8. The blower of claim 1, wherein part of an outer circumference of a cross section of the in-frame blow-out part is a straight line.

9. The blower of claim 1, wherein the fan outlet is larger in area than the duct connection opening.

10. The blower of claim 9, wherein cross-sectional areas of the in-frame blow-out part and the duct connection part gradually decrease from the fan outlet to the duct connection opening.

11. The blower of claim 1, wherein the duct connection part is configured to be detachably connected to the frame.

12. The blower of claim 11, wherein a joint part between the in-frame blow-out part and the duct connection part includes an air leakage preventive part.

13. The blower of claim 12, wherein the joint part has a projection which has substantially the same thickness as a thickness of frame.

14. The blower of claim 12, wherein the air leakage preventive part has a fitting structure of the in-frame blow-out part and the duct connection part.

15. The blower of claim 12, wherein the air leakage preventive part is packing included in the joint part.

16. The blower of claim 12, wherein the air leakage preventive part has a structure in which flanges provided on respective outer circumferences of the duct connection part and the in-frame blow-out part contact each other.

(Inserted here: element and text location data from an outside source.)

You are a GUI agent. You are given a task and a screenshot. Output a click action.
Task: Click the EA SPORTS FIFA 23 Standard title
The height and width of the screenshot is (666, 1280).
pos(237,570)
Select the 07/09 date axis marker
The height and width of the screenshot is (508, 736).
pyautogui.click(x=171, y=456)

17. A blower drawing air into an air path and discharging air to a discharge duct, comprising:

a frame forming an outer shell;

a fan driven by a motor and having a fan outlet, the fan being inside the frame;

a duct connection part connected to the discharge duct and having a duct connection opening, the duct connection part being outside the frame; and

an in-frame blow-out part connecting the duct connection part with the fan outlet, the in-frame blow-out part being inside the frame,

wherein the in-frame blow-out part includes a rectangular shaped top portion and an arc-shaped bottom potion, a radius of the arc-shaped bottom portion changes continuously and smoothly between the fan outlet and a frame outlet to thereby provide a continuous and smooth changing cross-sectional shape of the in-frame blow-out part and the duct connection part from the fan outlet to the duct connection opening and to provide the air path.